- RECORDS FOR PROCESSING
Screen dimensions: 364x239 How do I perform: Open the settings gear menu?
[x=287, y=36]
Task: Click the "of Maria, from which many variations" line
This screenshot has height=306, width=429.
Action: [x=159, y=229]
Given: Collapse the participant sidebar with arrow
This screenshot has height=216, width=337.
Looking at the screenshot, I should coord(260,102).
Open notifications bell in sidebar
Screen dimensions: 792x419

- EXERCISE AIM
Can you copy every entry above word for word, with nothing changed, added, or left out?

- EXERCISE SOLUTION
Screen dimensions: 364x239 How do I perform: Open the settings gear menu?
[x=287, y=36]
Task: Click the "of Maria, from which many variations" line
This screenshot has height=306, width=429.
Action: [x=159, y=229]
Given: Collapse the participant sidebar with arrow
This screenshot has height=216, width=337.
Looking at the screenshot, I should coord(260,102).
Open notifications bell in sidebar
Screen dimensions: 792x419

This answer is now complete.